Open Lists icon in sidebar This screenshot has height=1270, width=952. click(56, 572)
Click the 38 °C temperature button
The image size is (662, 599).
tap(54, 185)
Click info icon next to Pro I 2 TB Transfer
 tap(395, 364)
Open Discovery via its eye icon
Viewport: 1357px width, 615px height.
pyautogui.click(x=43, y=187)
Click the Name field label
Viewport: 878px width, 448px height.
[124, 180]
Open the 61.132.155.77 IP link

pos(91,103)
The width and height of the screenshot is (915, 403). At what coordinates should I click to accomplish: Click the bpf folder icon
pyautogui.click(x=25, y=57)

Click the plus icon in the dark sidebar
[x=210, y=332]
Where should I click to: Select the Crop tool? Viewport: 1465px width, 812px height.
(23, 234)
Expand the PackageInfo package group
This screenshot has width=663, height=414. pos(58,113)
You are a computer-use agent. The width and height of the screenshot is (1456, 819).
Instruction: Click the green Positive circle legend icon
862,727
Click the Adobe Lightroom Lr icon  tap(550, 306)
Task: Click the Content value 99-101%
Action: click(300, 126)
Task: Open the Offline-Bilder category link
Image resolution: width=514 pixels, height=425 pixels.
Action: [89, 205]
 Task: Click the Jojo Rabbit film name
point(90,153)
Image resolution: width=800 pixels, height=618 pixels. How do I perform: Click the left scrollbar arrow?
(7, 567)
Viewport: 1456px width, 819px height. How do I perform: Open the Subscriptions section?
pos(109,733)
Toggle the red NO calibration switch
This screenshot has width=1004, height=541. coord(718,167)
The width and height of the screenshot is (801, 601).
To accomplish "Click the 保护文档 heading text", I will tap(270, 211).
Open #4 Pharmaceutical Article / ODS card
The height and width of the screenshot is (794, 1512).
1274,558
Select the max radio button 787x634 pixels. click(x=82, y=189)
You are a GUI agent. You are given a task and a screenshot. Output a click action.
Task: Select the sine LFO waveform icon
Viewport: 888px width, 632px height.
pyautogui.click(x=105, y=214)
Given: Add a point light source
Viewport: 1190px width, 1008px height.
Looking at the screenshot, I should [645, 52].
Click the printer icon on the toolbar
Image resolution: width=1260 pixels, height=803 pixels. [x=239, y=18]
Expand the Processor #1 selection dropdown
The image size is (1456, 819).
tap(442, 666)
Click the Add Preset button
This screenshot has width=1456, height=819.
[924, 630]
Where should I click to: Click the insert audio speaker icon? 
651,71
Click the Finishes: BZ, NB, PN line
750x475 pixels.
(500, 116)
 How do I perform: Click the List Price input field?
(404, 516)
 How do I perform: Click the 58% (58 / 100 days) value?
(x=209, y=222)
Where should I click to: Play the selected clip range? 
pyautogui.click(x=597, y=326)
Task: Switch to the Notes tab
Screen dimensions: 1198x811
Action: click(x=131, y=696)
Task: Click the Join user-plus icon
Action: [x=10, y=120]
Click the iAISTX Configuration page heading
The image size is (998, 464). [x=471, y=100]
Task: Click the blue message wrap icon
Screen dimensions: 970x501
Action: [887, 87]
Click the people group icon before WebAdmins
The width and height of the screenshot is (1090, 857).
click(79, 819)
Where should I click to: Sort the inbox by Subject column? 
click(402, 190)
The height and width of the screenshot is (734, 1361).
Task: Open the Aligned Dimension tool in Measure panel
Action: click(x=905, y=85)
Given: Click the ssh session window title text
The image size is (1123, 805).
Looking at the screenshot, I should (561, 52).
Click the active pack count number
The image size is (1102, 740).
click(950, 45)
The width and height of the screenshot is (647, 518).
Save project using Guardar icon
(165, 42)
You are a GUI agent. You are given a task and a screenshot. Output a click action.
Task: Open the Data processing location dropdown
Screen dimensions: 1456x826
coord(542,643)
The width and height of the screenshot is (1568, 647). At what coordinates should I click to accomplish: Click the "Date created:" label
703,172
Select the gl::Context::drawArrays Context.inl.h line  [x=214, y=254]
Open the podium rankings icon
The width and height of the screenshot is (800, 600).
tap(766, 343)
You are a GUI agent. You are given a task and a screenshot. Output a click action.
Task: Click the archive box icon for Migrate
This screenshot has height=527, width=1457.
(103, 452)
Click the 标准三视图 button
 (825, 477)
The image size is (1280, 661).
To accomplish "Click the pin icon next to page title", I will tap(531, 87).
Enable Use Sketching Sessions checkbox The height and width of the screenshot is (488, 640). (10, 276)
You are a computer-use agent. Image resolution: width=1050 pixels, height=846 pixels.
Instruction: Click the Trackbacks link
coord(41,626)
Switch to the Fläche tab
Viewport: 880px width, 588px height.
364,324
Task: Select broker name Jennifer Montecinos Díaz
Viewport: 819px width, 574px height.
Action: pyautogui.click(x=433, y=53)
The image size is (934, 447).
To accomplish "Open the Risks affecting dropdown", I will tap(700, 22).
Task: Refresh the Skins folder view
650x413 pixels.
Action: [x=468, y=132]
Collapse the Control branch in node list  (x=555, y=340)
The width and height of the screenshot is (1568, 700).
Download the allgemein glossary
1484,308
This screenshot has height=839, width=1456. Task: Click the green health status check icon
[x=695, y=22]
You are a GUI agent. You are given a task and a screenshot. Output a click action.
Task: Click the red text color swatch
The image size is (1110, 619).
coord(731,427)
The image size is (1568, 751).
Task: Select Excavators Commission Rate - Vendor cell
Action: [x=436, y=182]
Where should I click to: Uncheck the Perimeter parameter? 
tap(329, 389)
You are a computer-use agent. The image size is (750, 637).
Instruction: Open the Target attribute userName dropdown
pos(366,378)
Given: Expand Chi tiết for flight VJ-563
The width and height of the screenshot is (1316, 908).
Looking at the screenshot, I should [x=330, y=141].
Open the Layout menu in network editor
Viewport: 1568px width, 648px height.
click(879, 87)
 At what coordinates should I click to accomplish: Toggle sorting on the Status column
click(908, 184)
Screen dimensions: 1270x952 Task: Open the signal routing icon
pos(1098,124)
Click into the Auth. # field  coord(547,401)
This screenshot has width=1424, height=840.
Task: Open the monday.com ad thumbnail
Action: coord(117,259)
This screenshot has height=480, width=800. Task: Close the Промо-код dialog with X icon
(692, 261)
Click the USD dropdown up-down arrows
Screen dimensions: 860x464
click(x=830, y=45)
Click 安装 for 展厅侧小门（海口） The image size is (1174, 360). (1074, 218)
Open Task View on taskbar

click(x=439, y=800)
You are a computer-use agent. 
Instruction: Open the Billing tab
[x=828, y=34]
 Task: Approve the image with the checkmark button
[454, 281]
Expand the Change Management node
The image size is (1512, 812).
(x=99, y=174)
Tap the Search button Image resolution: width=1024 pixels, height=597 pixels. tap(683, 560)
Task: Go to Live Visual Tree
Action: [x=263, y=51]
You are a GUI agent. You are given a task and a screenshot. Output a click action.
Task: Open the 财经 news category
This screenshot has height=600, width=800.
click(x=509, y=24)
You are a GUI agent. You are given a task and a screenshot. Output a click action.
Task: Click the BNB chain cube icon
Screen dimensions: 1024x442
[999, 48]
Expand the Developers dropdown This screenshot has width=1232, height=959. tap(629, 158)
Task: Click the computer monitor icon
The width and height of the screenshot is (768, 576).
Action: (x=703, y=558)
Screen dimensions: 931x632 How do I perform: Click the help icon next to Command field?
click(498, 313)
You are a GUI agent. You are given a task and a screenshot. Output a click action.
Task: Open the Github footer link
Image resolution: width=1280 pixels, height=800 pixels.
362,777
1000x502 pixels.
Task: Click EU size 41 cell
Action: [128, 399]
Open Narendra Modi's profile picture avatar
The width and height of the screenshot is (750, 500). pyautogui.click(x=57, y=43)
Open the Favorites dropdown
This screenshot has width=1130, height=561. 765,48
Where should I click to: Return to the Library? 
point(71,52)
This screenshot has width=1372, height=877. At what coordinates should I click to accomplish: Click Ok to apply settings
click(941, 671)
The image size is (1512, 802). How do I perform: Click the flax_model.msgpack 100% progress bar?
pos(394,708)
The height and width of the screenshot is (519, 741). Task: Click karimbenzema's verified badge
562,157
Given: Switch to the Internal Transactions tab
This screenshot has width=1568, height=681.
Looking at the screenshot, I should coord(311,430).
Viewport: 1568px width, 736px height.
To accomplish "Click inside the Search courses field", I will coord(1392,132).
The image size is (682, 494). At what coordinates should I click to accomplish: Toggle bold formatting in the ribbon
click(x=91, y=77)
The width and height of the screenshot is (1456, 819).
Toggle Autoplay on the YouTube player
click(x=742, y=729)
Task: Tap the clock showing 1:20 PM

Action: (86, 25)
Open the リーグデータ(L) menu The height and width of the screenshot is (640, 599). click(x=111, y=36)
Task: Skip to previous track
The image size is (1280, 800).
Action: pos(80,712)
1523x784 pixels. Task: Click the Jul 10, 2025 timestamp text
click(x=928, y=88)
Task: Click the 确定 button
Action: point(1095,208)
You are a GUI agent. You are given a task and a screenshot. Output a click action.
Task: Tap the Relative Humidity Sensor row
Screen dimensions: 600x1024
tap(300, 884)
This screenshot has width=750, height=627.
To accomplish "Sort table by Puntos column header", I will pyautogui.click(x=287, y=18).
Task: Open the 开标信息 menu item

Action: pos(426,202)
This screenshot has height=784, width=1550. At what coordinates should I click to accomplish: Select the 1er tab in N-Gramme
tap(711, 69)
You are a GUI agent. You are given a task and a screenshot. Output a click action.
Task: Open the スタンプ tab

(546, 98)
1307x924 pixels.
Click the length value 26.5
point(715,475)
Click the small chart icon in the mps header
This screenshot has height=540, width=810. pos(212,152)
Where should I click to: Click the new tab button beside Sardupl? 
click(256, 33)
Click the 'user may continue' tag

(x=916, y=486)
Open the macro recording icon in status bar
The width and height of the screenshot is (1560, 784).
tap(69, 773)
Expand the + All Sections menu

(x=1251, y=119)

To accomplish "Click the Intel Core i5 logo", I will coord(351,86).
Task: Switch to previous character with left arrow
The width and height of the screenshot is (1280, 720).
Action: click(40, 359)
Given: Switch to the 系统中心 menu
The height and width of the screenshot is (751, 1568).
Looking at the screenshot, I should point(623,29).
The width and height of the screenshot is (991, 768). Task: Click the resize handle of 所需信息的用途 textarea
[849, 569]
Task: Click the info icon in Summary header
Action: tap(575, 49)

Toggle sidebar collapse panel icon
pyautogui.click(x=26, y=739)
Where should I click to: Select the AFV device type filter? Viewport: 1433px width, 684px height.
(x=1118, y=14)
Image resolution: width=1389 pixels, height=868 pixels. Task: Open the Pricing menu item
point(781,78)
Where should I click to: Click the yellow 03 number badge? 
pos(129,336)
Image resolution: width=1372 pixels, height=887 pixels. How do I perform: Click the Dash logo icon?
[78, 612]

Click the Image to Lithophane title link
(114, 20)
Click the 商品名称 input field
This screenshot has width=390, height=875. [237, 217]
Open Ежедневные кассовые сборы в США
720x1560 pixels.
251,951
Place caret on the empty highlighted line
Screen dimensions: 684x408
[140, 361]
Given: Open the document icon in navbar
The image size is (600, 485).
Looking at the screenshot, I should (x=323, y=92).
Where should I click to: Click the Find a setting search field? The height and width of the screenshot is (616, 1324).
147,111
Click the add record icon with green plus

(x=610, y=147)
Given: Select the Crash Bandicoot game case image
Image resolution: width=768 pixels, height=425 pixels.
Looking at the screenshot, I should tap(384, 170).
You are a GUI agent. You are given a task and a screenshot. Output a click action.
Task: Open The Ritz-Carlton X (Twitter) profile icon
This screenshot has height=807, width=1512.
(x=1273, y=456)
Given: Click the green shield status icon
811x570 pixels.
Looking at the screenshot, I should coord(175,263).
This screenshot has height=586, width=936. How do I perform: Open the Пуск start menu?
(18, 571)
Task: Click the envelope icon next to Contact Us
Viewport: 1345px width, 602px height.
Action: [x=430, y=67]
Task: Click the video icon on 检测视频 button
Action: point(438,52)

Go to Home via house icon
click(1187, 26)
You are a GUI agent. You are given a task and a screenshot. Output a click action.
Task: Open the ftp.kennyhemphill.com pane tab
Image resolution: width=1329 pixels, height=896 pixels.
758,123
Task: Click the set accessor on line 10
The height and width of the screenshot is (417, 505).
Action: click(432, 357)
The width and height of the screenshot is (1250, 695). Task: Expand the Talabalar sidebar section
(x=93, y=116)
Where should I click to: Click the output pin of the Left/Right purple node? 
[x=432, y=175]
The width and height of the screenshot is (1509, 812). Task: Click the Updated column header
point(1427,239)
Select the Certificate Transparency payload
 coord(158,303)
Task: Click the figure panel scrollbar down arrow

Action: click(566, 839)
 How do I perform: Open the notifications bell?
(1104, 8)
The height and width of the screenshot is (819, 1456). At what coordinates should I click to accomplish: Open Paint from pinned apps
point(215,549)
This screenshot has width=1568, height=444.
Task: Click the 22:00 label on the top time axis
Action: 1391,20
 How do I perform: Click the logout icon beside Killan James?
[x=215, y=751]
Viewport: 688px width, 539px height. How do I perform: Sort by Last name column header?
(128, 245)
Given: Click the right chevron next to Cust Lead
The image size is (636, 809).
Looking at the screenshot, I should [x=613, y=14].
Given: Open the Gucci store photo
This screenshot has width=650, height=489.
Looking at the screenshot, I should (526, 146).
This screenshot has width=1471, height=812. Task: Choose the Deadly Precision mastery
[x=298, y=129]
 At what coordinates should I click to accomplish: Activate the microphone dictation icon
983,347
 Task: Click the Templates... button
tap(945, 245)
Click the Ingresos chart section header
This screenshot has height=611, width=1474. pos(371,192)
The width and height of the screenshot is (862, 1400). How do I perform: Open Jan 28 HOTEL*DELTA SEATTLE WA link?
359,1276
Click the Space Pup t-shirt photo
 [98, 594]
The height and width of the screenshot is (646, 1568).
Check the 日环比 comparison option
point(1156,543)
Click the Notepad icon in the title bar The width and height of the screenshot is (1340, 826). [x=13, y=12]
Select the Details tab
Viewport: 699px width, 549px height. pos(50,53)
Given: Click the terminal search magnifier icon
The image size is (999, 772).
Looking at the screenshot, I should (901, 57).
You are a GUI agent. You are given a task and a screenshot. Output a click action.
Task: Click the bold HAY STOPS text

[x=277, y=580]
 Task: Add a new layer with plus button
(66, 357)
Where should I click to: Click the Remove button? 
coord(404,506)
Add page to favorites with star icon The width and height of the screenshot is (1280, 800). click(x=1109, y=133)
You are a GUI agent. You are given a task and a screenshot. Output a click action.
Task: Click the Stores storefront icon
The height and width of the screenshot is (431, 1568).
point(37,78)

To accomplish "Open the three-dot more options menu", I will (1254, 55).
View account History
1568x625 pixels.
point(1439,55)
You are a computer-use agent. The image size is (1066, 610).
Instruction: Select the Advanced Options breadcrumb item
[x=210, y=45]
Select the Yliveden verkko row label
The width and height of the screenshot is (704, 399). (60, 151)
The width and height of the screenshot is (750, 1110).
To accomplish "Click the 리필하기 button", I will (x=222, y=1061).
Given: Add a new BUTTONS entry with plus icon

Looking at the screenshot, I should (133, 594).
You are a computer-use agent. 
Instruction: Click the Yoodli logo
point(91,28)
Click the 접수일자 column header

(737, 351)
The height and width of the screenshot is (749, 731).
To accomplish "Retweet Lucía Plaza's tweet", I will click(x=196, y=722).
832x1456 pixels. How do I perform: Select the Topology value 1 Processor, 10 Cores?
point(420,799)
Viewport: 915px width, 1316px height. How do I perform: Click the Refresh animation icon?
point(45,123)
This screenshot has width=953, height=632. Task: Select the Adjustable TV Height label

Your goal: Reproduce verbatim the stretch of records from the line containing "Click the add record icon with green plus" through the line containing "(x=93, y=116)".

Task response:
Click the add record icon with green plus

(x=610, y=147)
Given: Select the Crash Bandicoot game case image
Image resolution: width=768 pixels, height=425 pixels.
Looking at the screenshot, I should tap(384, 170).
You are a GUI agent. You are given a task and a screenshot. Output a click action.
Task: Open The Ritz-Carlton X (Twitter) profile icon
This screenshot has height=807, width=1512.
(x=1273, y=456)
Given: Click the green shield status icon
811x570 pixels.
Looking at the screenshot, I should coord(175,263).
This screenshot has height=586, width=936. How do I perform: Open the Пуск start menu?
(18, 571)
Task: Click the envelope icon next to Contact Us
Viewport: 1345px width, 602px height.
Action: [x=430, y=67]
Task: Click the video icon on 检测视频 button
Action: point(438,52)

Go to Home via house icon
click(1187, 26)
You are a GUI agent. You are given a task and a screenshot. Output a click action.
Task: Open the ftp.kennyhemphill.com pane tab
Image resolution: width=1329 pixels, height=896 pixels.
758,123
Task: Click the set accessor on line 10
The height and width of the screenshot is (417, 505).
Action: click(432, 357)
The width and height of the screenshot is (1250, 695). Task: Expand the Talabalar sidebar section
(x=93, y=116)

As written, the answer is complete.